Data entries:
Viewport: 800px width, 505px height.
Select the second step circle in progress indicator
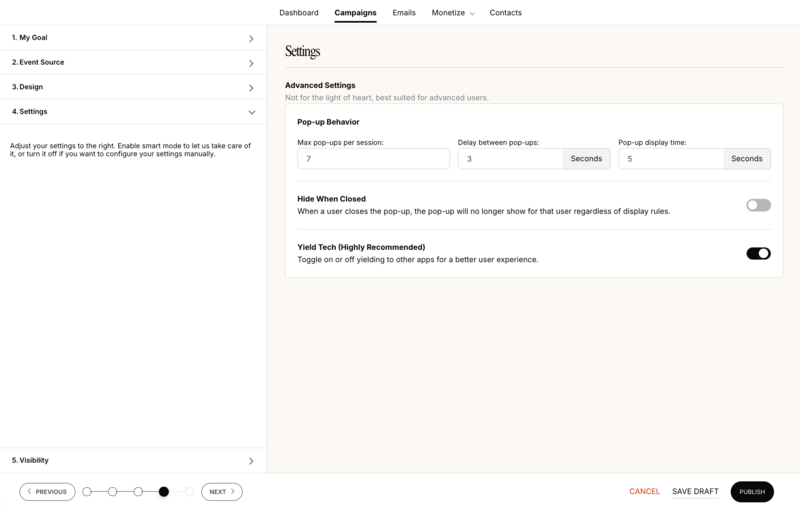point(113,492)
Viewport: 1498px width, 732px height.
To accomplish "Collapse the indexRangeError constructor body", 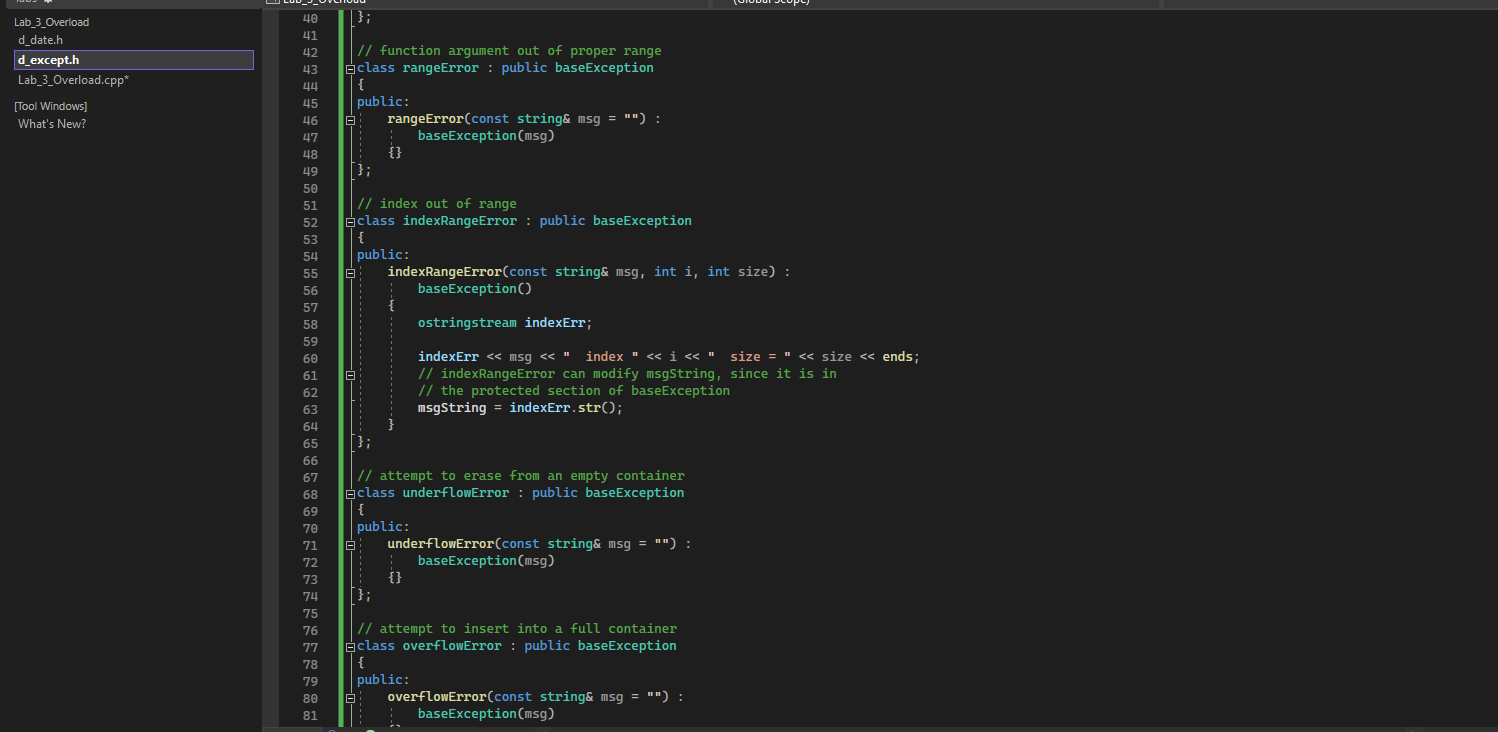I will click(349, 271).
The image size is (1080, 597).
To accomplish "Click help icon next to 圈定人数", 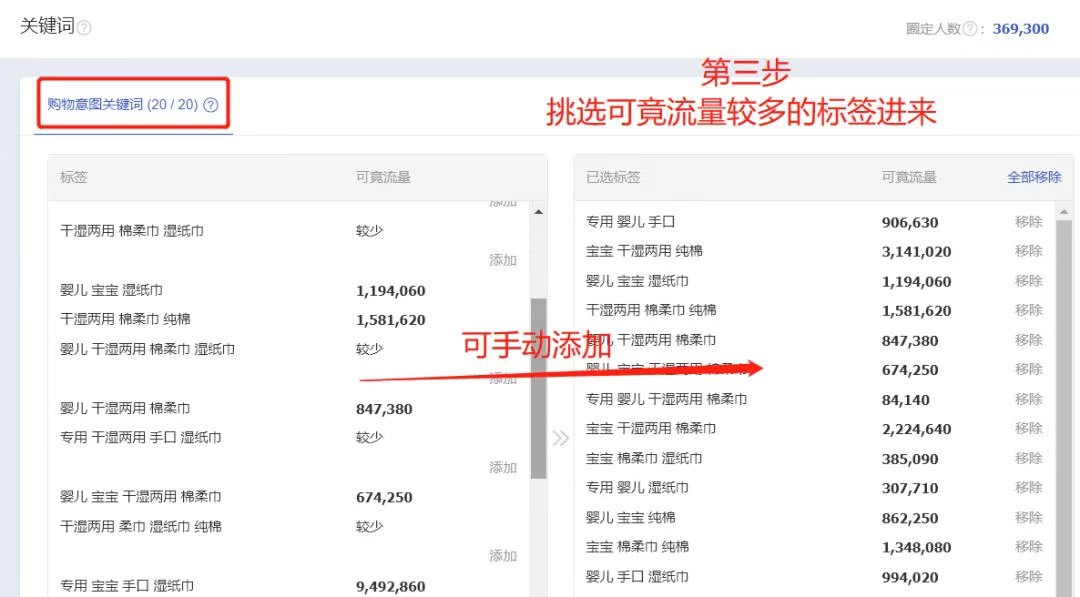I will pos(969,29).
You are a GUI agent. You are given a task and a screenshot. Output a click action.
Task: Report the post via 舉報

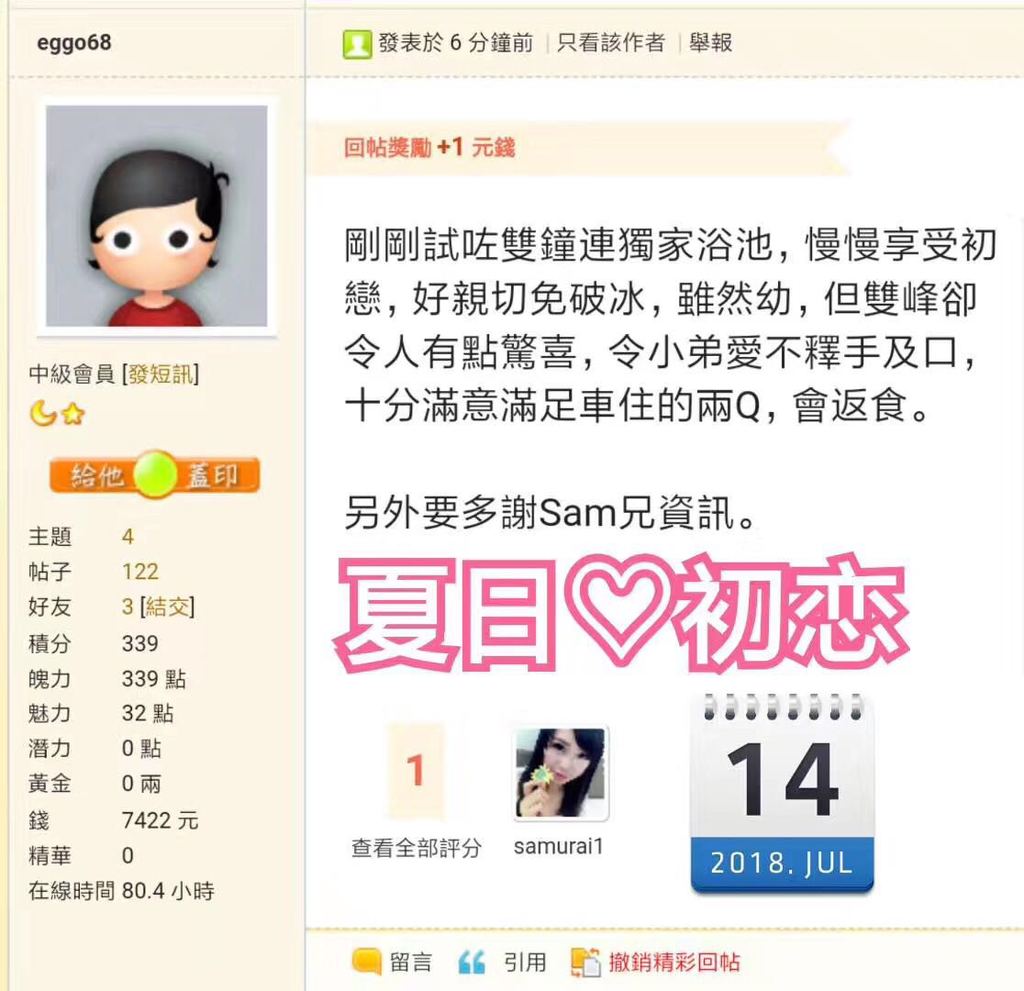(x=711, y=43)
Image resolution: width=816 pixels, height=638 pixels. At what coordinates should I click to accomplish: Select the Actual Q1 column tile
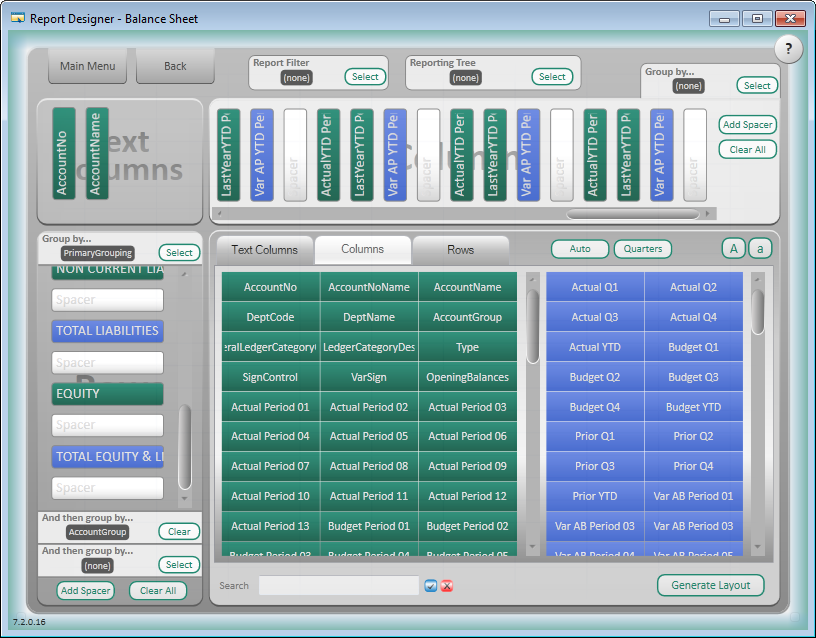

▶ Exercise directions
Skip the pictures and print exactly the lines from the one containing "You are a GUI" through the end of the records above.

▶ Completed task
You are a GUI agent. You are given a task and a screenshot. Output a click action.
Task: Report the post via 舉報

(x=711, y=43)
Image resolution: width=816 pixels, height=638 pixels. At what coordinates should I click to accomplish: Select the Actual Q1 column tile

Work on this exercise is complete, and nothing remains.